# Problem requirements:
From the line containing "Условия членства (658, 1841)" onward to the last line of the data below, copy each line exactly and add nothing.
:: Supplied information
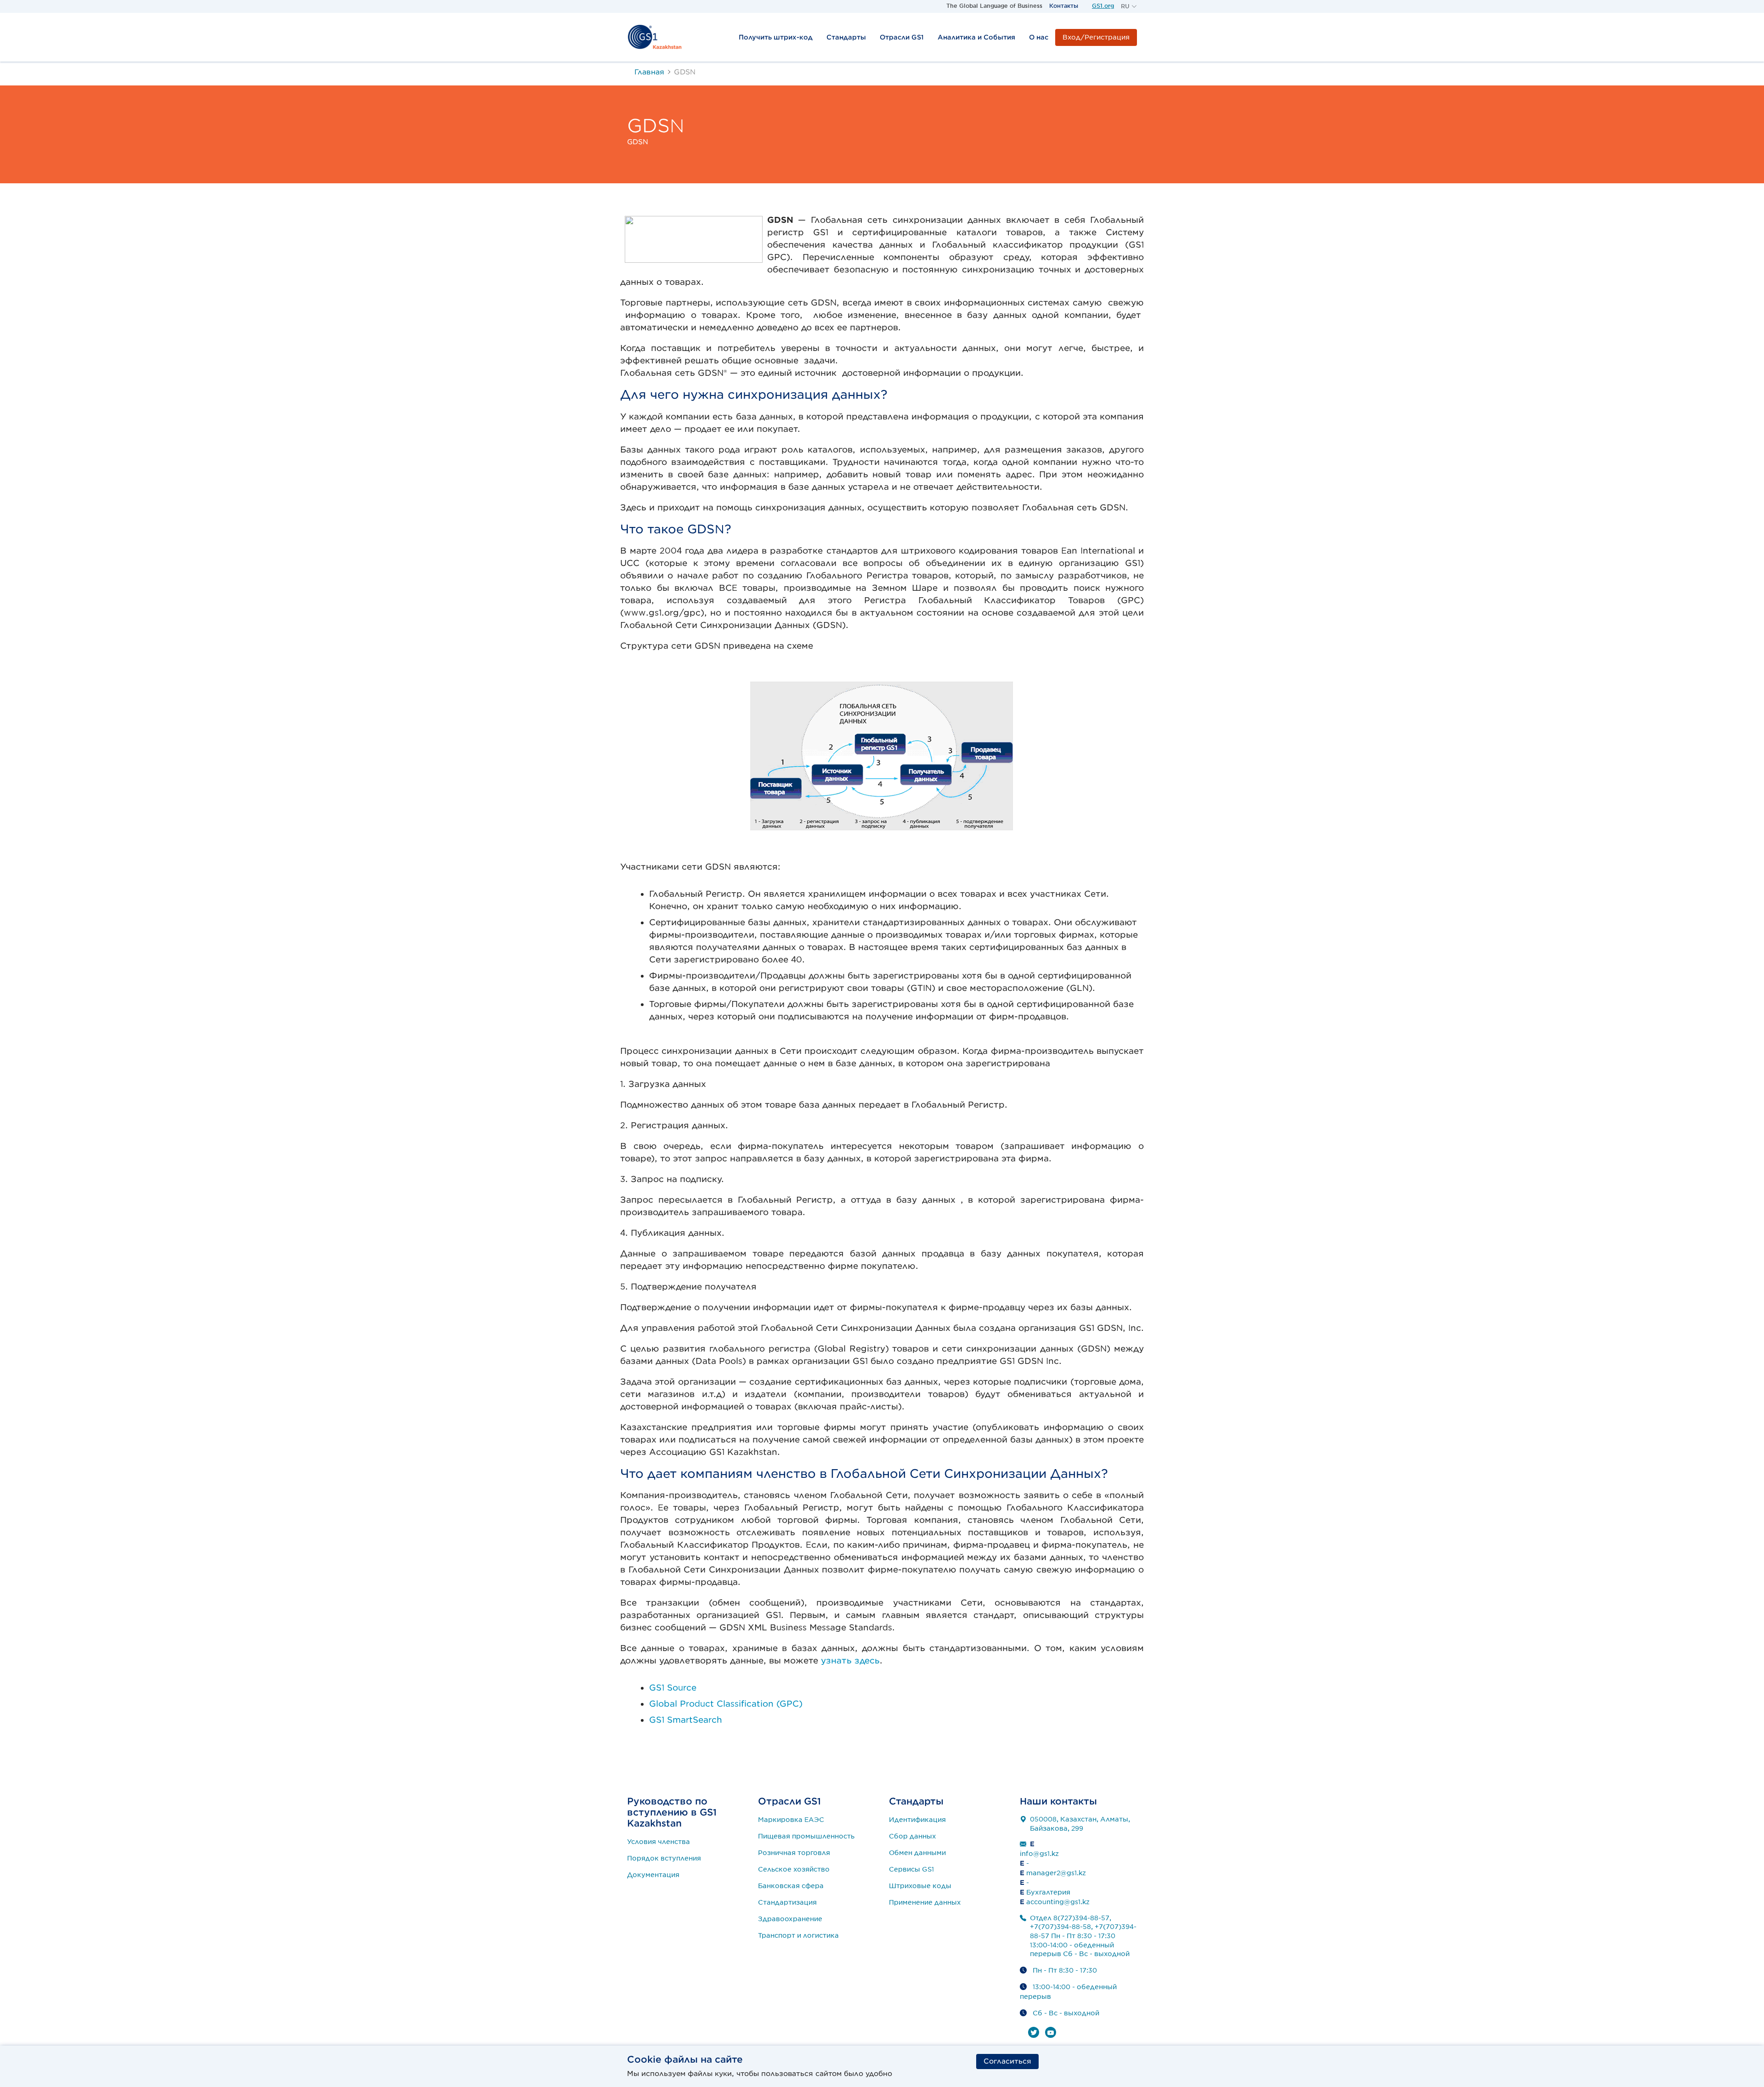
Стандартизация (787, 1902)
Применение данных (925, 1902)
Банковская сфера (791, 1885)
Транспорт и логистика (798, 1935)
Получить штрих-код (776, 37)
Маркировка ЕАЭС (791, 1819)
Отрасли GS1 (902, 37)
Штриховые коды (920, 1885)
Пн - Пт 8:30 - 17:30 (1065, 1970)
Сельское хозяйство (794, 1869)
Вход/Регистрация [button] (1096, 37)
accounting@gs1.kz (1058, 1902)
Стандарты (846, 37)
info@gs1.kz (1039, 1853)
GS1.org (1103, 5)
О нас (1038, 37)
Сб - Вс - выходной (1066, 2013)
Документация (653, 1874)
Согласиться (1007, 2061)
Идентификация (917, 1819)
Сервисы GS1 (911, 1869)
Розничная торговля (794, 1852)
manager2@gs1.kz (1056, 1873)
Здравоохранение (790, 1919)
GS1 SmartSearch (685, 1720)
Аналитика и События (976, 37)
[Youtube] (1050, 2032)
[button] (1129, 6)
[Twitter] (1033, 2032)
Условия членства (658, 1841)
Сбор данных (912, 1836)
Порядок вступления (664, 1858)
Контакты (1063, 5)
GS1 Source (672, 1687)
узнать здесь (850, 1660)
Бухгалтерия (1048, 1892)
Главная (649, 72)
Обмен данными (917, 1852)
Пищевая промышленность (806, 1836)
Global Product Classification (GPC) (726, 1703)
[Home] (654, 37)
::::
# Written solution:
Условия членства (658, 1841)
Сбор данных (912, 1836)
Порядок вступления (664, 1858)
Контакты (1063, 5)
GS1 Source (672, 1687)
узнать здесь (850, 1660)
Бухгалтерия (1048, 1892)
Главная (649, 72)
Обмен данными (917, 1852)
Пищевая промышленность (806, 1836)
Global Product Classification (GPC) (726, 1703)
[Home] (654, 37)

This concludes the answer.